[Input records]
::::::
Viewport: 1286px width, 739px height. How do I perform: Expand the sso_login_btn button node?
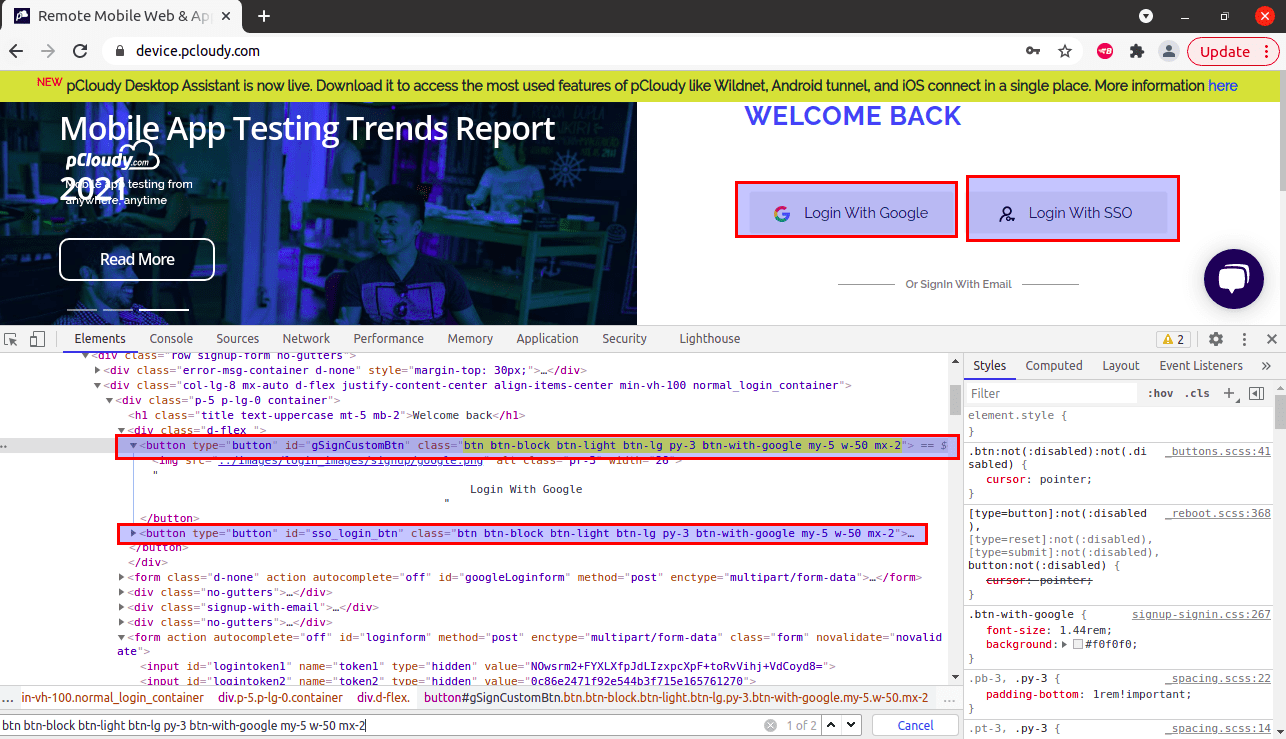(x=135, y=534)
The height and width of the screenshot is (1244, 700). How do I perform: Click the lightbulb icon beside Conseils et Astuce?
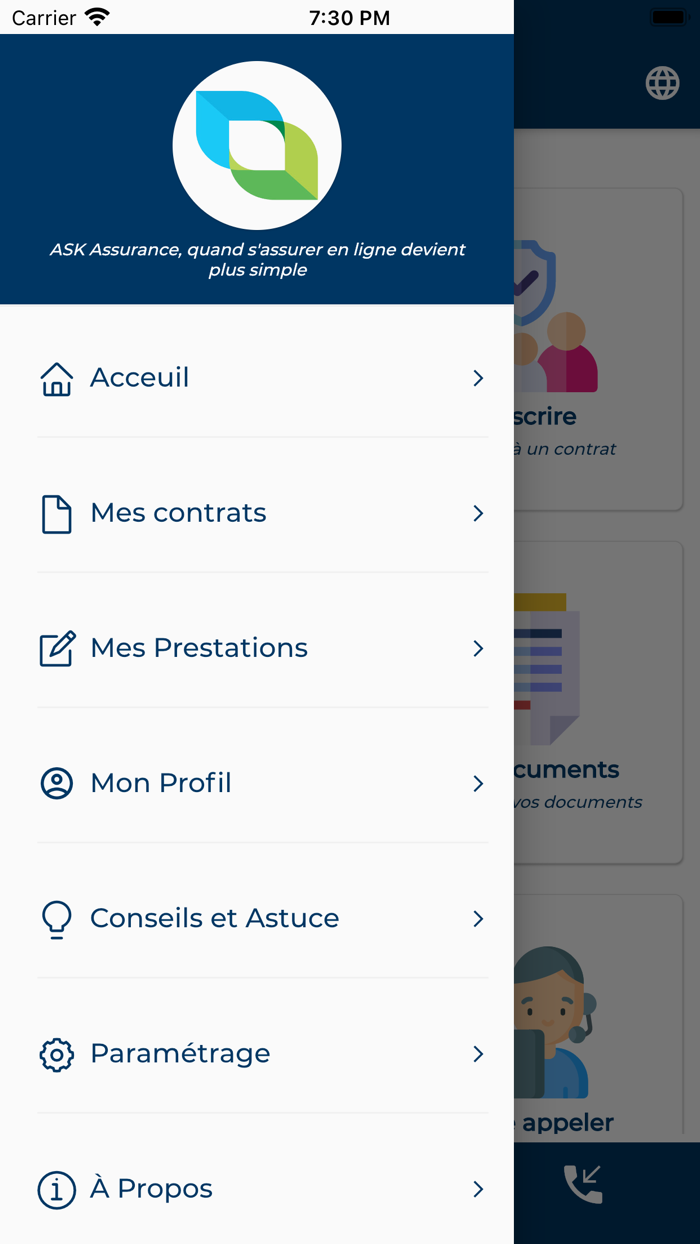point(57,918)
::::::
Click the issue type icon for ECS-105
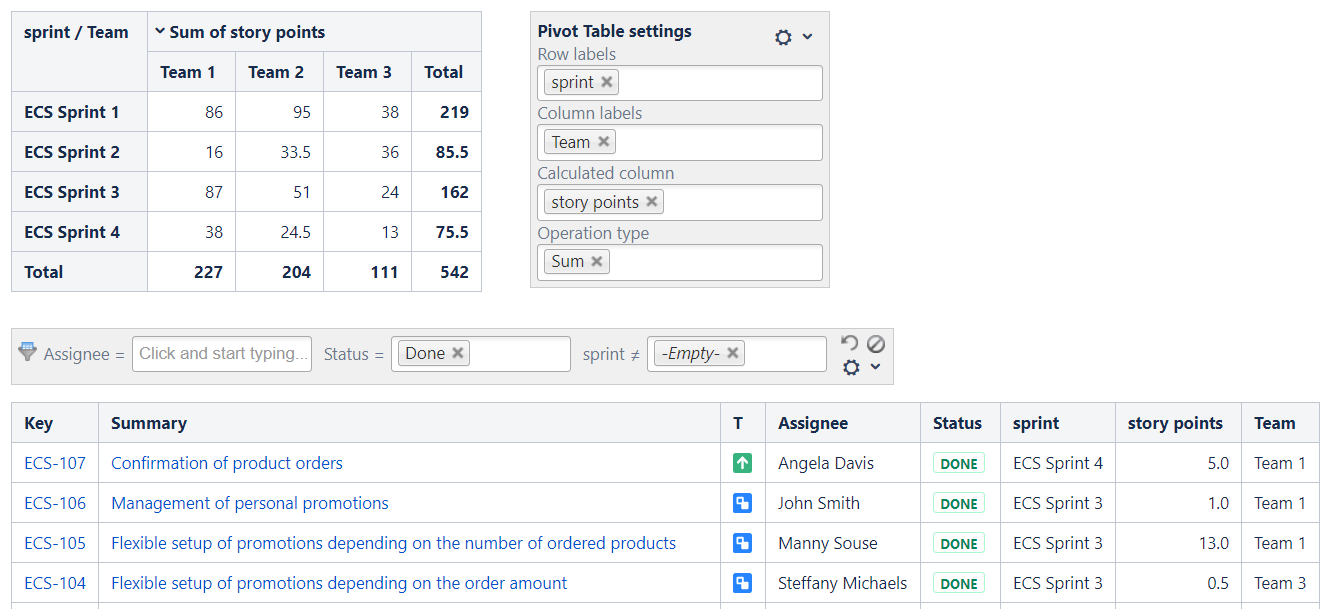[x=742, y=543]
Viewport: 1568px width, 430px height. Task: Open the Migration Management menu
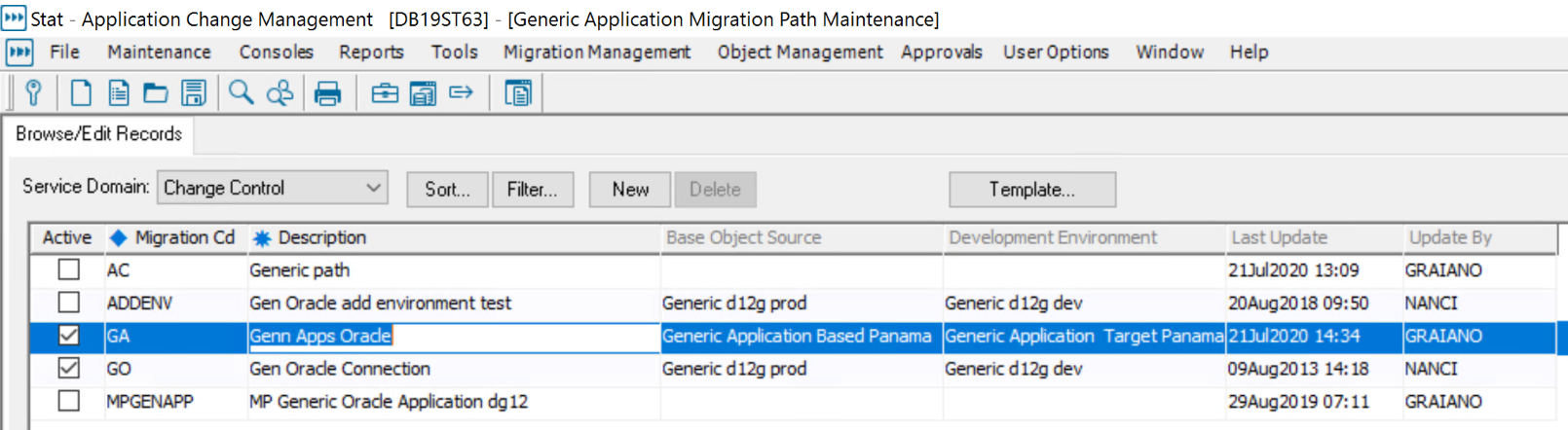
::::::
[Instructions to follow] With the pictures omitted, copy the entries above exactly from the line containing "Click the issue type icon for ECS-105" through the line containing "Viewport: 1568px width, 430px", both lines included.

[Result]
Click the issue type icon for ECS-105
[x=742, y=543]
Viewport: 1568px width, 430px height. Task: Open the Migration Management menu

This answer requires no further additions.